## [Page text]
[Start of Attachment]

Friday, March 5, 2010

This week in nanotechnology - March 5, 2010

A new study reveals that thermocells based on carbon nanotube electrodes might eventually be used for generating electrical energy from heat discarded by chemical plants, automobiles and solar cell farms. Efficiently harvesting the thermal energy currently wasted in industrial plants or along pipelines could create local sources of clean energy that in turn could be used to lower costs and shrink an organization’s energy footprint.

Another decisive step forward in the development of quantum computers has been successful. For the first time ever, researchers have accomplished to place two nitrogen atoms in a distance of only few nanometers, so that laser excitation will be capable of creating a quantum mechanical coupling. The key to the solution: it works with high precision, reliably, and even at room-temperature only in a diamond.

Researchers made a significant step towards replacing electrical signals that communicate via copper wires between computer chips with tiny silicon circuits that communicate using pulses of light. The device, called a nanophotonic avalanche photodetector, is the fastest of its kind and could enable breakthroughs in energy-efficient computing that can have significant implications for the future of electronics.



The work by a team of geomicrobiologists paves the way for nanometer-size magnets – used in mobile phones and recording devices – to be made without the usual nasty chemicals and energy intensive methods. They studied iron-reducing bacteria that occur naturally in soils and sediments and found they can be used to create iron oxide nanoparticles with magnetic properties similar to those created through complex chemical processes.

Surface energy is ubiquitous in nature and it plays an important role in many scientific areas such as for instance surface physics, biophysics, surface chemistry, or catalysis. So far it has been impractical to consider utilizing surface energy as an energy source because there are few molecules or atoms involved in the surface interaction and the density of surface energy is low. However, due to the lower power consumption requirements of nanotechnology devices and the higher specific surface area for nanomaterials it appears attractive to use surface energy at the nanoscale.

[End of Attachment]

## [Data to examine]
[Start of Attachment]

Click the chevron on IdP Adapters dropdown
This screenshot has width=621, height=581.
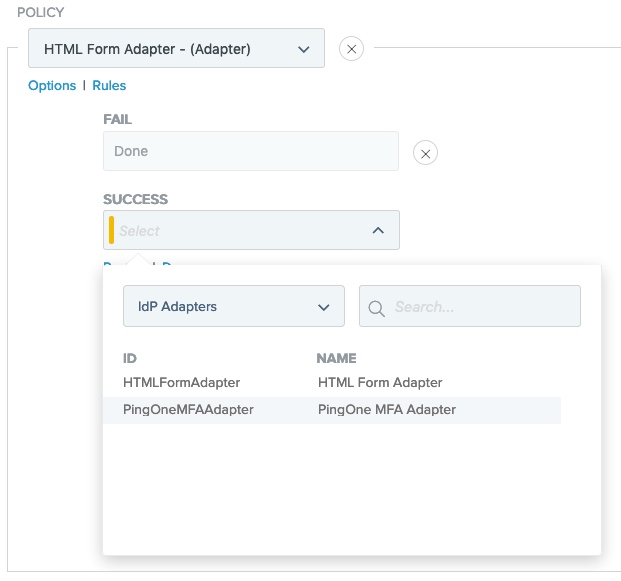click(323, 308)
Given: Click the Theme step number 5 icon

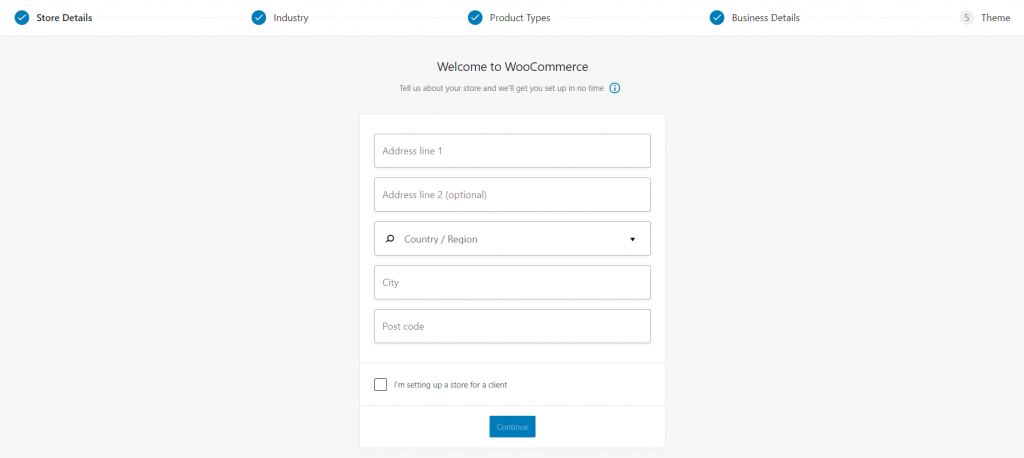Looking at the screenshot, I should (967, 18).
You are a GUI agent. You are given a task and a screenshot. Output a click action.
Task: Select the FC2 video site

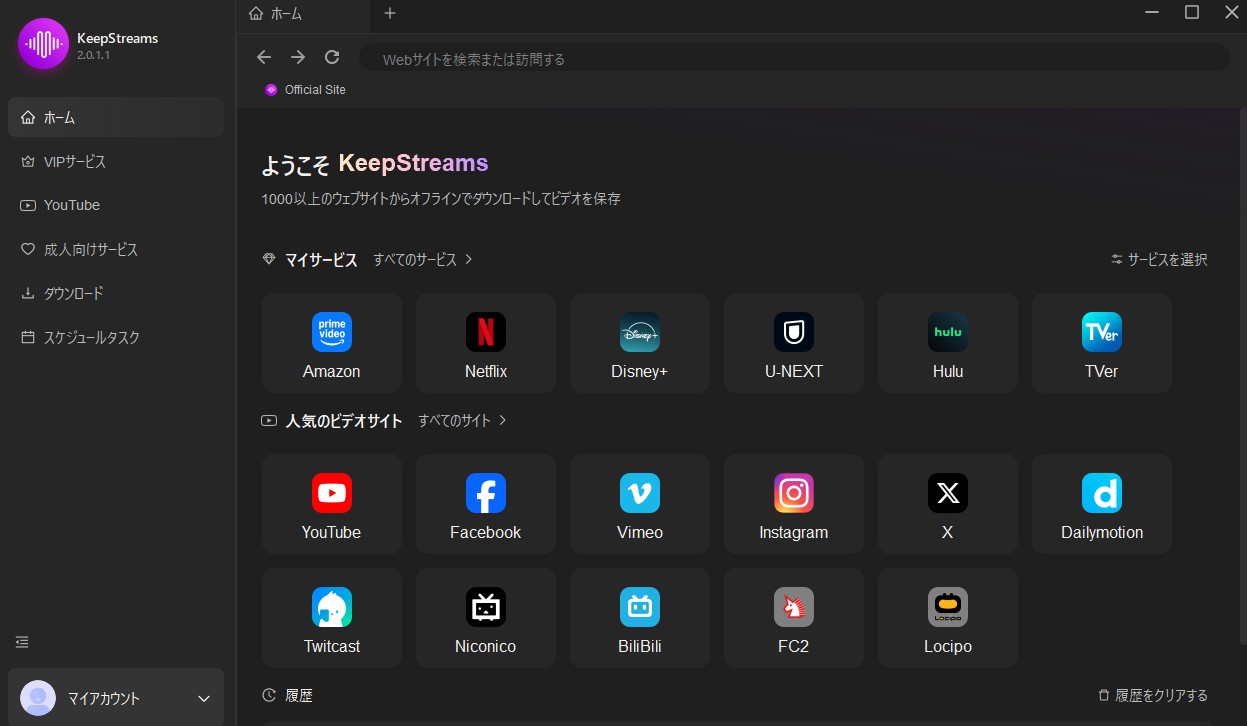coord(793,617)
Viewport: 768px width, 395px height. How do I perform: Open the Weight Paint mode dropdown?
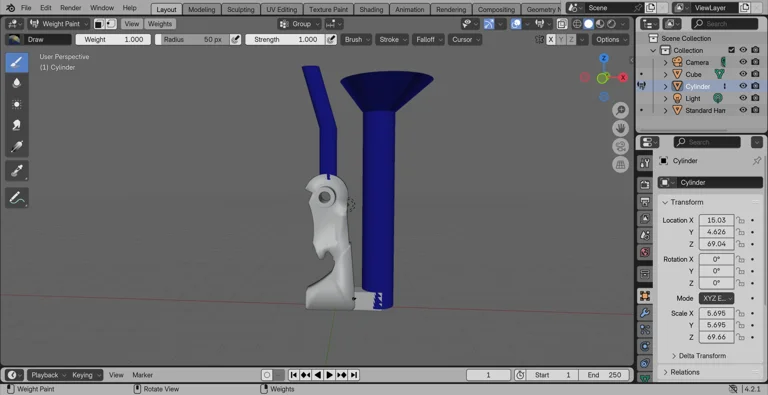[59, 24]
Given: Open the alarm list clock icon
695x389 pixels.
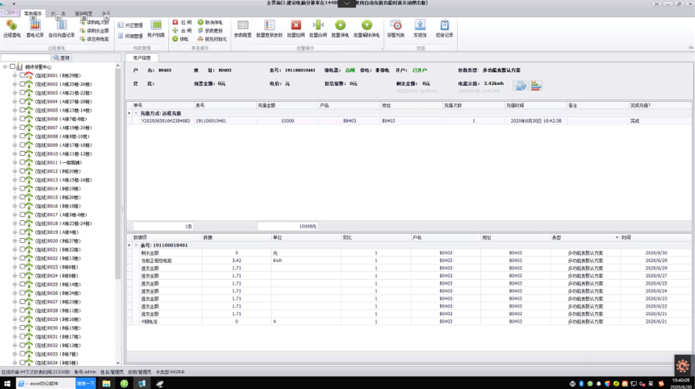Looking at the screenshot, I should point(395,25).
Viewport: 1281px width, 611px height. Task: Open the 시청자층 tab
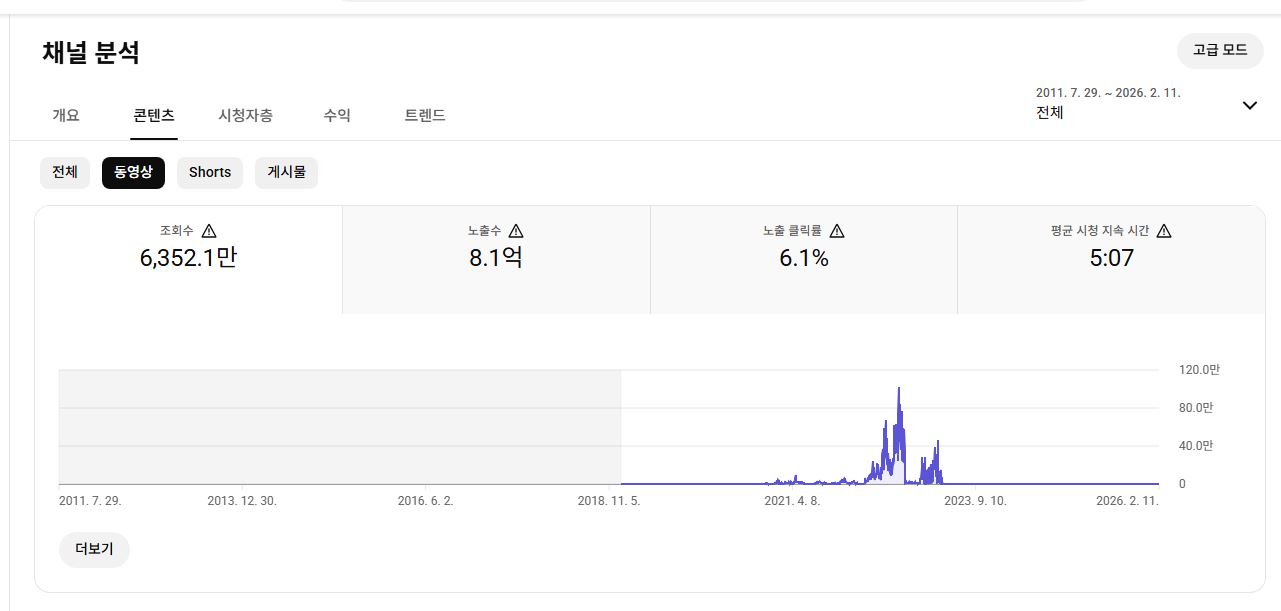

[End of Attachment]

## [Directions]
• A. Reproduce the part of the nanotechnology roundup between "Surface energy is ubiquitous" and "at the nanoscale.", inclusive.
• B. In the nanotechnology roundup, what is the device that is the fastest of its kind called?
• C. In which scientific areas does the nanotechnology roundup say surface energy plays an important role? List every one it names.

## [Answers for the tasks]
• A.
Surface energy is ubiquitous in nature and it plays an important role in many scientific areas such as for instance surface physics, biophysics, surface chemistry, or catalysis. So far it has been impractical to consider utilizing surface energy as an energy source because there are few molecules or atoms involved in the surface interaction and the density of surface energy is low. However, due to the lower power consumption requirements of nanotechnology devices and the higher specific surface area for nanomaterials it appears attractive to use surface energy at the nanoscale.

• B. A nanophotonic avalanche photodetector.

• C.
- Surface physics
- Biophysics
- Surface chemistry
- Catalysis